Experimental model of pediatric asphyxial cardiopulmonary arrest in rats

Abstract

Objective: Develop a clinically relevant model of pediatric asphyxial cardiopulmonary arrest in rats.

Design: Prospective interventional study.

Setting: University research laboratory.

Subjects: Postnatal day 16-18 rats (n = 9/group).

Interventions: Anesthetized rats were endotracheally intubated and mechanically ventilated, and vascular catheters were inserted. Vecuronium was administered, and the ventilator was disconnected from the rats for 8 mins, whereupon rats were resuscitated with epinephrine, sodium bicarbonate, and chest compressions until spontaneous circulation returned. Shams underwent all procedures except asphyxia.

Measurements and main results: Asphyxial arrest typically occurred by 1 min after the ventilator was disconnected. Return of spontaneous circulation typically occurred <30 secs after resuscitation. An isoelectric electroencephalograph was observed for 30 mins after asphyxia, and rats remained comatose for 12-24 hrs. Overall survival rate was 85%. Motor function measured using beam balance and inclined plane tests was impaired on days 1 and 2, but recovered by day 3, in rats after asphyxia vs. sham injury (p <.05). Spatial memory acquisition measured using the Morris-water maze on days 7-14 and 28-35 was also impaired in rats after asphyxia vs. sham injury (total latency 379 +/- 28 vs. 501 +/- 40 secs, respectively, p <.05). DNA fragmentation was detected in CA1 hippocampal neurons bilaterally 3-7 days after asphyxia. Neurodegeneration detected using Fluorojade B was seen in bilateral CA1 hippocampi and layer V cortical neurons 3-7 days after asphyxia, with persistent neurodegeneration in CA1 hippocampus detected up to 5 wks after asphyxia. CA1 hippocampal neuron survival after asphyxia was 39-43% (p <.001 vs. sham). Evidence of DNA or cellular injury was not detected in sham rats.

Conclusions: This model of asphyxial cardiopulmonary arrest in postnatal day 17 rats produces many of the clinical manifestations of pediatric hypoxic-ischemic encephalopathy.
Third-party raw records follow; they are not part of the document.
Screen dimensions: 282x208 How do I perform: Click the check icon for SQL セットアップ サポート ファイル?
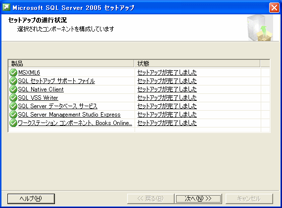coord(13,81)
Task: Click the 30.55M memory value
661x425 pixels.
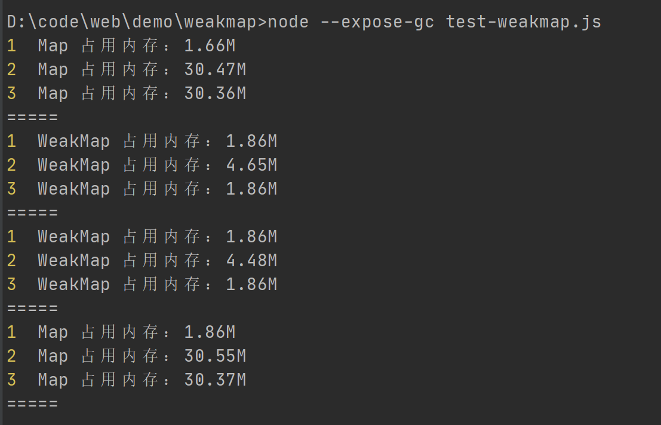Action: click(215, 356)

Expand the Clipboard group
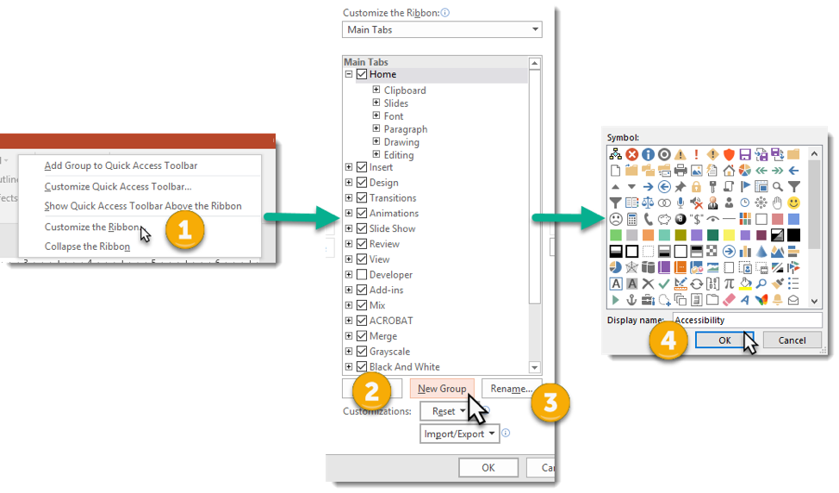pos(376,90)
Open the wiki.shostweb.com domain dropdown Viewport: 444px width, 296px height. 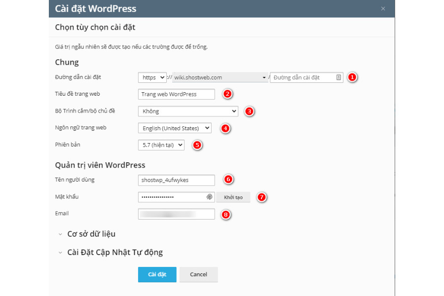[219, 77]
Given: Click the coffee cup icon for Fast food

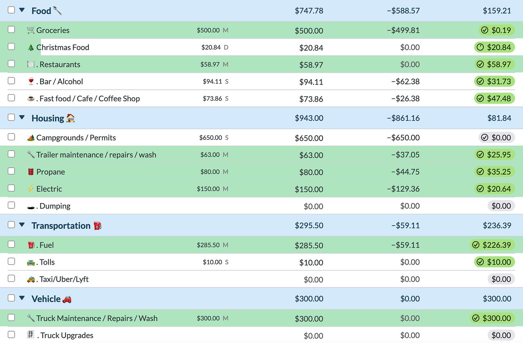Looking at the screenshot, I should 31,99.
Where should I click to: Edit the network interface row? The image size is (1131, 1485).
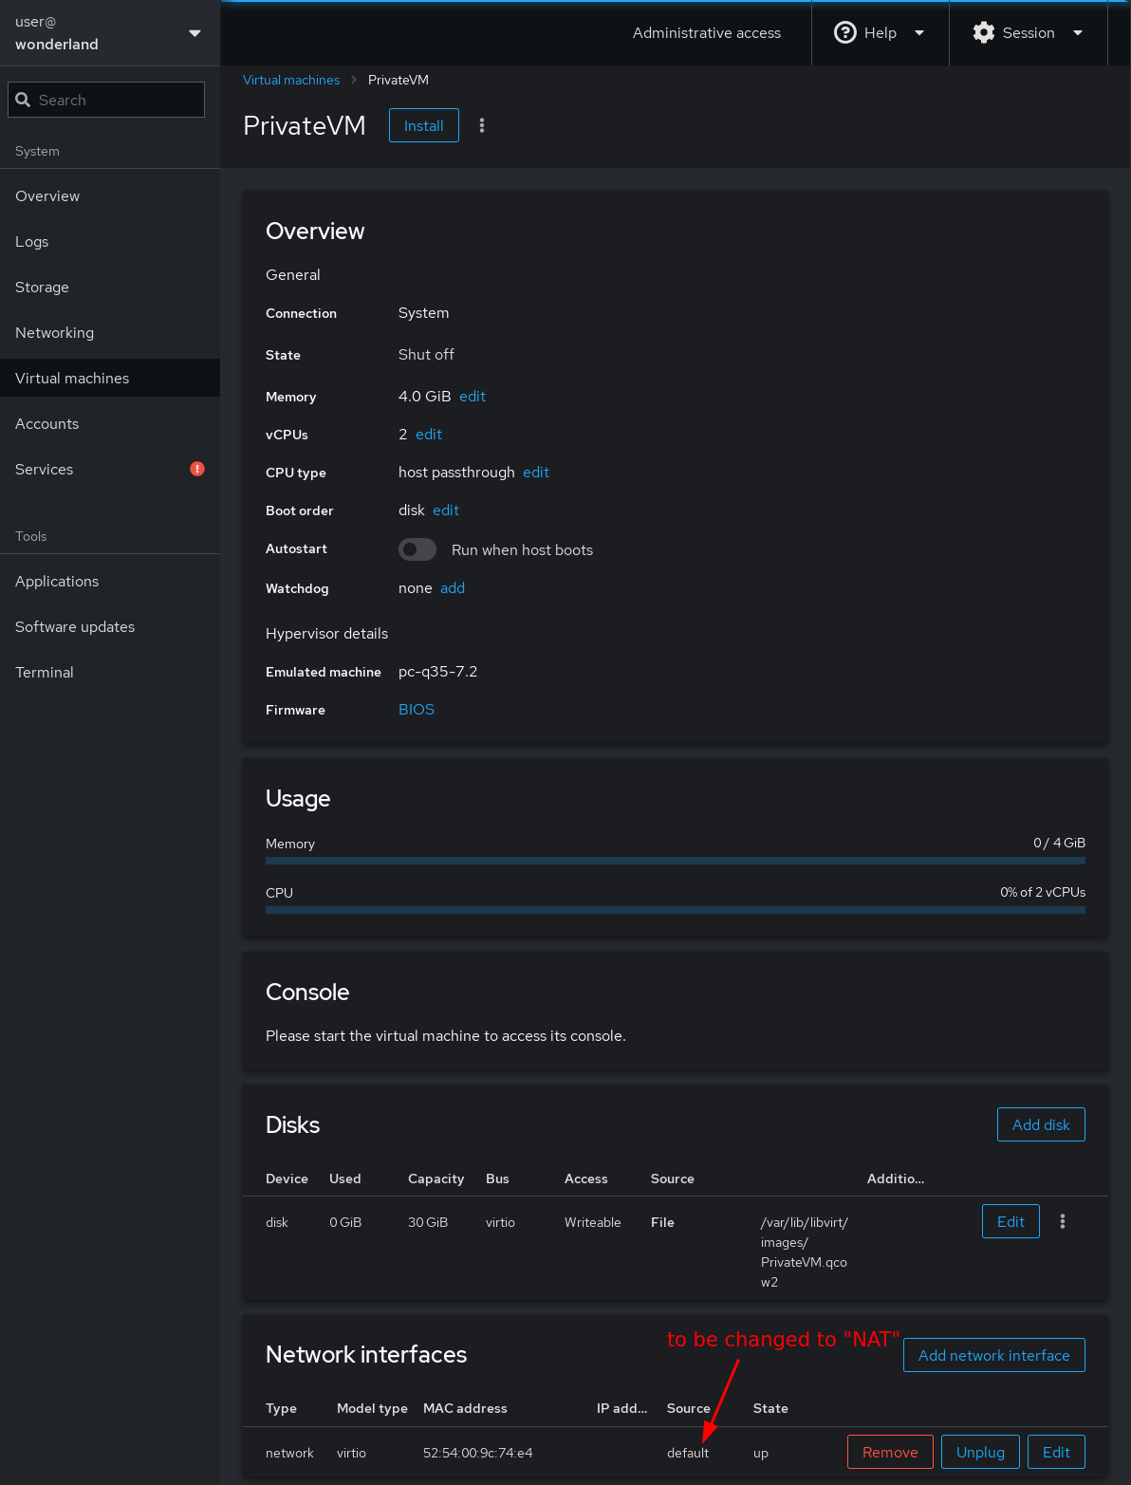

This model may be useful for the preclinical testing of novel and currently available interventions aimed at improving neurologic outcome in infants and children after cardiopulmonary arrest.

Fig. 1

EKG, BP, and EEG monitoring in a typical PND 17 rat after 8 min asphyxial cardiac arrest. Partial recovery of EEG is seen after a 2 min anesthetic washout. Return of spontaneous circulation occurs here at 22 sec post-resuscitation. Note that the monitor speed was changed at several positions in the tracing.

Fig. 2

Body weight comparison between sham and asphyxiated rats recorded on PNDs 17 - 30 and 45 - 51. *P < 0.05 sham vs. asphyxia.

Fig. 3

Functional deficits seen in PND 16 - 18 rats after 8 min asphyxial cardiac arrest. Profound motor deficits are seen in A. beam balance latency and B. inclined plane fall angle on d 1 and 2 vs. sham. C. Modest deficits in the latency to find the hidden platform in the Morris-water maze are seen on d 7-11 and 28-32, intergroup differences were detected (P < 0.05 sham vs. asphyxia). D. Cumulative latencies for all days of hidden platform testing. Mean ± SEM, n = 9/group, *P < 0.05 vs. sham.

Fig. 4

Selective neuronal cell death in the CA1 region of the hippocampus and layer III cortical neurons after asphyxial cardiac arrest in PND 16 – 18 rats. A and C. Fluorojade B labeling (green) of degenerating neurons in CA1 hippocampus 5 wk after sham-injury (A) or asphyxia (C). Inset, higher magnification; sections were co-labeled with DAPI which stains cell nuclei blue. B and D. H&E staining (upper inset, higher magnficiation) and TUNEL (lower inset; brown nuclear labeling) in CA1 hippocampus 7 d after sham-injury (B) or asphyxia (D). E-G. Degenerating neurons in layer III cortical neurons at 7 d.

Fig. 5

CA1 hippocampal neuron density in PND 16 – 18 rats assessed at 5 wk after recovery from 8 min asphyxial cardiac arrest or sham-injury. Mean ± SEM, n = 9/group, *P < 0.001 vs. sham.